→ Goal:
Copy word for word the lines of the material below, from the line with "Image resolution: width=900" to the line with "Looking at the screenshot, I should 240,127.", both included.

(Dataset items)
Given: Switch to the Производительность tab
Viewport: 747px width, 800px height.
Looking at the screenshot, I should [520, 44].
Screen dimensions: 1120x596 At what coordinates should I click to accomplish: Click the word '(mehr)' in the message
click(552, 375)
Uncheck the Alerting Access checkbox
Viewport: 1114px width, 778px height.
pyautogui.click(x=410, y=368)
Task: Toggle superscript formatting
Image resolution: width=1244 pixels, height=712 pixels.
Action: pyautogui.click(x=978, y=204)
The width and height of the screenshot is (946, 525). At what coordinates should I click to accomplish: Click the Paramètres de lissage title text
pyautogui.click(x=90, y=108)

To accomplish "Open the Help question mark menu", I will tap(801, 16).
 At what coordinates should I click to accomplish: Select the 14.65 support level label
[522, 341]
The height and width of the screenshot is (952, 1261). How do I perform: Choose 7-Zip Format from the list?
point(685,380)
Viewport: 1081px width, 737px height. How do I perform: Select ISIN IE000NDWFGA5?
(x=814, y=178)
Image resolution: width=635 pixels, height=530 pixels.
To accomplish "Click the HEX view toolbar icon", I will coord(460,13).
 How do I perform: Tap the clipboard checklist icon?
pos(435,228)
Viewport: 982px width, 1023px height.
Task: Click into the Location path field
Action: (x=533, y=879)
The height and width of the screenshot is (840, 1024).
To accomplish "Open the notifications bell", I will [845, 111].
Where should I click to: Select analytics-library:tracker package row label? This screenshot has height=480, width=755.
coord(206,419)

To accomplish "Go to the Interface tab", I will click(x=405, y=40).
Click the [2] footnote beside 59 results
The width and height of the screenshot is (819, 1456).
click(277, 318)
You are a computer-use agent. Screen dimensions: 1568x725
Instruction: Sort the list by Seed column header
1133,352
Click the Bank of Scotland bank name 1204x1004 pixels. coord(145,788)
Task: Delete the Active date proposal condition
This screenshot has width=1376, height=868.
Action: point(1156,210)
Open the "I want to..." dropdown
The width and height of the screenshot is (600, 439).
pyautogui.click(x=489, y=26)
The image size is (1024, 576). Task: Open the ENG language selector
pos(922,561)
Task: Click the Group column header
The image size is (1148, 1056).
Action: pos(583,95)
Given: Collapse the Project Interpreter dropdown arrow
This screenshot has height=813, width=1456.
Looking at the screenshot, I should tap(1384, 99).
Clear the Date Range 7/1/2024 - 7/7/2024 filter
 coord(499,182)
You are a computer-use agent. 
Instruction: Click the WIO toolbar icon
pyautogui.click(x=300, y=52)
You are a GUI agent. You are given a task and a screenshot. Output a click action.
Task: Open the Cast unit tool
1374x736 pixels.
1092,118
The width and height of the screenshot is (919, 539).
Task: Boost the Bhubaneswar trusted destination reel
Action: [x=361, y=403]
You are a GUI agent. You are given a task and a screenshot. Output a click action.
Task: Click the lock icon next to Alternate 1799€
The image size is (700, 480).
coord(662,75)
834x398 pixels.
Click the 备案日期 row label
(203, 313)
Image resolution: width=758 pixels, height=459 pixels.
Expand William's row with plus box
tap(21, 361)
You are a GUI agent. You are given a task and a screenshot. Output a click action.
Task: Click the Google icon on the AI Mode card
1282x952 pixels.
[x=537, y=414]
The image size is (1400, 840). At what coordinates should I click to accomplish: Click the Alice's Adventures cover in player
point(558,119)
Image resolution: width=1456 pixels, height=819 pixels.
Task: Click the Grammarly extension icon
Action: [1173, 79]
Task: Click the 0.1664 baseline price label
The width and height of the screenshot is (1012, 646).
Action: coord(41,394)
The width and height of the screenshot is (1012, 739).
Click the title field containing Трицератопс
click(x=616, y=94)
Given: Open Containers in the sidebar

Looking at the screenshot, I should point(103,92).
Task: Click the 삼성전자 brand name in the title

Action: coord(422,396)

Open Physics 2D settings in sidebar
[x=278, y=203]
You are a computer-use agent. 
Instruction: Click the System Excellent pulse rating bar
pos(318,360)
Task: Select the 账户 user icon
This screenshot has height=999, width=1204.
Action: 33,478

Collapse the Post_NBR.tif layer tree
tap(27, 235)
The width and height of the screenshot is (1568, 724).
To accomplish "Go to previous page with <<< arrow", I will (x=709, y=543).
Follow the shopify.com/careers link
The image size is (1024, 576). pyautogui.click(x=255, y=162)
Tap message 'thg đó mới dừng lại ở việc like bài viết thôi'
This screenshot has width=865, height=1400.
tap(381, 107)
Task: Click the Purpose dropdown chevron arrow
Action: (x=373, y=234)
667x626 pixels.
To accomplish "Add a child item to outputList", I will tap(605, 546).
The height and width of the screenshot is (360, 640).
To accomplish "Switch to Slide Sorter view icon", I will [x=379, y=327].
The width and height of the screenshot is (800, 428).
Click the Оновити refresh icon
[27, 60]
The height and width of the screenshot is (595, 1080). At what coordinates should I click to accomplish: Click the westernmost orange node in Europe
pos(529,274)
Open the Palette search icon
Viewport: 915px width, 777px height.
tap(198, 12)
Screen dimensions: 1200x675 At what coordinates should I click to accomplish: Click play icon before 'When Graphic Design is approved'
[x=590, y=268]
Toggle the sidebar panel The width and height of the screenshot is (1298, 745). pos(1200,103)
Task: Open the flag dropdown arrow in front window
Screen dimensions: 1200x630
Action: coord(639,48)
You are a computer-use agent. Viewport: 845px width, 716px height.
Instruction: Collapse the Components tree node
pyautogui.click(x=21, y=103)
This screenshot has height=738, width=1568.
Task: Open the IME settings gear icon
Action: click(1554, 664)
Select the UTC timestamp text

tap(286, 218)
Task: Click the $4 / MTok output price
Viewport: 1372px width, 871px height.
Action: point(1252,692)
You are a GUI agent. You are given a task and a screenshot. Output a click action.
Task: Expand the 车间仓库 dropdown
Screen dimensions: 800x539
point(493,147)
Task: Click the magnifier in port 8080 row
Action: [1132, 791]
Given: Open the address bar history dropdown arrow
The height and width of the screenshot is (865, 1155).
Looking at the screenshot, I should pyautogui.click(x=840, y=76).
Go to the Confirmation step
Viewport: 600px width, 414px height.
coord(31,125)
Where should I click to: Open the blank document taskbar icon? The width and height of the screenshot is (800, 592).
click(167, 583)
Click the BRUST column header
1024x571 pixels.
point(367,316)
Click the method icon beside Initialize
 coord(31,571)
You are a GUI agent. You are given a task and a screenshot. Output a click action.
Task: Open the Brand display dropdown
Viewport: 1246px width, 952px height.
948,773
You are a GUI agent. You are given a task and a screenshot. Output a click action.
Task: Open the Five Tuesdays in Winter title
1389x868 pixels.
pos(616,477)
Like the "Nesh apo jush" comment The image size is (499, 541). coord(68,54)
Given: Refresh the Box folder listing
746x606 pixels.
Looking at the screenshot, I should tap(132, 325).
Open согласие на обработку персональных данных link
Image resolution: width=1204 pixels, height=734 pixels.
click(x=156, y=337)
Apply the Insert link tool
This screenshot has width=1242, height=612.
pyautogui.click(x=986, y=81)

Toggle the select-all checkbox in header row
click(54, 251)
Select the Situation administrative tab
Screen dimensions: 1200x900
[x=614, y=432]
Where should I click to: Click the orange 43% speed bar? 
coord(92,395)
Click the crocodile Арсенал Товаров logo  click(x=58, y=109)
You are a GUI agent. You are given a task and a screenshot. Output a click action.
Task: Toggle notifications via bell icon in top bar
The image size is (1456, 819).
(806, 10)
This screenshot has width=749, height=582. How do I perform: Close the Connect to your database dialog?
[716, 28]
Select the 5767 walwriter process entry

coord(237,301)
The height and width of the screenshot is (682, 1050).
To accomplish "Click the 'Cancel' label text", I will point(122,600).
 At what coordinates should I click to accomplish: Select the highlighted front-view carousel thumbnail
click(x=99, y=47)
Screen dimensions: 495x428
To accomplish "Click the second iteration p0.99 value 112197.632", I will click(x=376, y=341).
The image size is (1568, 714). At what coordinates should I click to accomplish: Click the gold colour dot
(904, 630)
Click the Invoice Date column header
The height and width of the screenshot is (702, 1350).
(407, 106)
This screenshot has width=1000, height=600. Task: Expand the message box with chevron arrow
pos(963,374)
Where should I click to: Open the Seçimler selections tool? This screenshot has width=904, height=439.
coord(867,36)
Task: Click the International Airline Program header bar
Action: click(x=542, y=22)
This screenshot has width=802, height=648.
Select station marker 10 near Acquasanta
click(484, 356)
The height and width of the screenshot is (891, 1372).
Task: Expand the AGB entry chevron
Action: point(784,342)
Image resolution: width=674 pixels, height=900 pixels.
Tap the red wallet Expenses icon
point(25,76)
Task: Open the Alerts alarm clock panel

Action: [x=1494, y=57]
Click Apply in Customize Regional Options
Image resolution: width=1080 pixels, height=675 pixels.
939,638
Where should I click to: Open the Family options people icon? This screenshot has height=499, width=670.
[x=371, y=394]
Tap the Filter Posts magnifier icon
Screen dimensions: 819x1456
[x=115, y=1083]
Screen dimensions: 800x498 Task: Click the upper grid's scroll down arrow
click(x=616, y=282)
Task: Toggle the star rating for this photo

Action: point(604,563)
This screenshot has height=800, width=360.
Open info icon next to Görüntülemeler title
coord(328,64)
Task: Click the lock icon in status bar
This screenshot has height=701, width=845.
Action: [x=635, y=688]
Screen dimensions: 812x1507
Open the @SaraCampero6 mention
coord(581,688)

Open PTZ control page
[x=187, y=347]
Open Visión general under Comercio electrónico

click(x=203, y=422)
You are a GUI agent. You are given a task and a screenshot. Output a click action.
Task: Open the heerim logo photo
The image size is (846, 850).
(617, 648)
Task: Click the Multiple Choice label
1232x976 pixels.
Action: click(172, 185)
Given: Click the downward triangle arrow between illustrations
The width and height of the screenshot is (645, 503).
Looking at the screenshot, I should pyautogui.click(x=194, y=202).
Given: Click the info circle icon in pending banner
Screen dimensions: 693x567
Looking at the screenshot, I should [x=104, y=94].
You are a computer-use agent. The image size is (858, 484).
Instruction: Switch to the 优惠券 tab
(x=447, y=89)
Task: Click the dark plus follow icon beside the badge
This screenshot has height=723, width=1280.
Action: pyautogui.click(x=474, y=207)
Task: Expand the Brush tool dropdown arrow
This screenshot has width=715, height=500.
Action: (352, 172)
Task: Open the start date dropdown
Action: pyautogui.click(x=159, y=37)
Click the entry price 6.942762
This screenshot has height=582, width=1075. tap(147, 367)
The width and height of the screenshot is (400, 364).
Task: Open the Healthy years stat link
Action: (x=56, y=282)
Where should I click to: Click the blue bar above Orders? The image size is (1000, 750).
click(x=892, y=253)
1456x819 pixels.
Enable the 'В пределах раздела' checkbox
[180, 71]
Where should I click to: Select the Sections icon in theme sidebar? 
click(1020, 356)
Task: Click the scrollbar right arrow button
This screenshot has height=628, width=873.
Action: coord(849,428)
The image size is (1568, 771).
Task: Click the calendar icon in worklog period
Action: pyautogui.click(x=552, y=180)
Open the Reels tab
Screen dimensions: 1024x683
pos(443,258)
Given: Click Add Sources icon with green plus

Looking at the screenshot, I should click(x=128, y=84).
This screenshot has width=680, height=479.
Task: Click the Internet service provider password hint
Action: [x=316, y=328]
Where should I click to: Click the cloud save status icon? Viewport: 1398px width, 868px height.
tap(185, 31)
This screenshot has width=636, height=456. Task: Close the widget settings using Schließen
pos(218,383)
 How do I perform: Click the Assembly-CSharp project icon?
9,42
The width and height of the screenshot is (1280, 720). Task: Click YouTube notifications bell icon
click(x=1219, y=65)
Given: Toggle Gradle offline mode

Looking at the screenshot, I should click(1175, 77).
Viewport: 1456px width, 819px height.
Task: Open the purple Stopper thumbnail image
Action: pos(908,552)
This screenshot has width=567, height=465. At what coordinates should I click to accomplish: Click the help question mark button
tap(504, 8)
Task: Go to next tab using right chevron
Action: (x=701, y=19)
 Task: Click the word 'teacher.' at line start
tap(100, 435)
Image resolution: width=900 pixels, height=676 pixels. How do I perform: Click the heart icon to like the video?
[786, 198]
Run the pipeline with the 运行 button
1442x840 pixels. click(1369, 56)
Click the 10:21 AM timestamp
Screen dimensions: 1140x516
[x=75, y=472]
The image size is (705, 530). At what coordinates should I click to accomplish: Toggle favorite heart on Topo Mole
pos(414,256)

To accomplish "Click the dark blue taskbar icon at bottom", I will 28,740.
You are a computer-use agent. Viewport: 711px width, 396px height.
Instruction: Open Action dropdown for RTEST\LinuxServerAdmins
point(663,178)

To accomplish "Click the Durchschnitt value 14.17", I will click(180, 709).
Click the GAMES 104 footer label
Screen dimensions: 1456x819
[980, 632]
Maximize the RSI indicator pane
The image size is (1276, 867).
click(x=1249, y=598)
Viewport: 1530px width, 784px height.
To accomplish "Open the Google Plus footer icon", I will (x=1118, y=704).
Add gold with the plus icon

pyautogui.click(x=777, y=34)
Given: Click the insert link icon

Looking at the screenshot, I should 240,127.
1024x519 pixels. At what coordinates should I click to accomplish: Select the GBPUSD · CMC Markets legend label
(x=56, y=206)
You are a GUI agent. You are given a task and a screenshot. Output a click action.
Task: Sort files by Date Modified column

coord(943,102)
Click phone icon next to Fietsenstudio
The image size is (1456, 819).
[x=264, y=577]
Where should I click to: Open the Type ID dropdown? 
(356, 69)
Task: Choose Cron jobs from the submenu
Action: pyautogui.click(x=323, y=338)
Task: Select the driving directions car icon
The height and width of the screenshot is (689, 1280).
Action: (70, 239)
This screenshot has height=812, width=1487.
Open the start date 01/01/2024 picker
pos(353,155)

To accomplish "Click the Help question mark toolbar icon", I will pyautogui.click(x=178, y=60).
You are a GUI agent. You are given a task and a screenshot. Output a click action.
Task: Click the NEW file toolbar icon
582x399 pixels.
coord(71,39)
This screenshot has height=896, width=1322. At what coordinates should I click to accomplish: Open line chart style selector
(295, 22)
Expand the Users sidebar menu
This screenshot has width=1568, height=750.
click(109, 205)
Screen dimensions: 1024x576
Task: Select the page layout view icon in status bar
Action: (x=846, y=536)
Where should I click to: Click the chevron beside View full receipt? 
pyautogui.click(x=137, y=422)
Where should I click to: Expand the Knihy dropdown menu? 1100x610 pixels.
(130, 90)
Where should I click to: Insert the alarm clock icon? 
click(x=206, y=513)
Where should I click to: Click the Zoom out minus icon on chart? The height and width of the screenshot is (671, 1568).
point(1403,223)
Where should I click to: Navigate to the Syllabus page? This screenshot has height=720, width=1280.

→ Answer in full:
Image resolution: width=900 pixels, height=676 pixels. How do I perform: Click the heart icon to like the video?
[786, 198]
Run the pipeline with the 运行 button
1442x840 pixels. click(1369, 56)
Click the 10:21 AM timestamp
Screen dimensions: 1140x516
[x=75, y=472]
The image size is (705, 530). At what coordinates should I click to accomplish: Toggle favorite heart on Topo Mole
pos(414,256)

To accomplish "Click the dark blue taskbar icon at bottom", I will 28,740.
You are a computer-use agent. Viewport: 711px width, 396px height.
Instruction: Open Action dropdown for RTEST\LinuxServerAdmins
point(663,178)

To accomplish "Click the Durchschnitt value 14.17", I will click(180, 709).
Click the GAMES 104 footer label
Screen dimensions: 1456x819
[980, 632]
Maximize the RSI indicator pane
The image size is (1276, 867).
click(x=1249, y=598)
Viewport: 1530px width, 784px height.
To accomplish "Open the Google Plus footer icon", I will (x=1118, y=704).
Add gold with the plus icon

pyautogui.click(x=777, y=34)
Given: Click the insert link icon

Looking at the screenshot, I should 240,127.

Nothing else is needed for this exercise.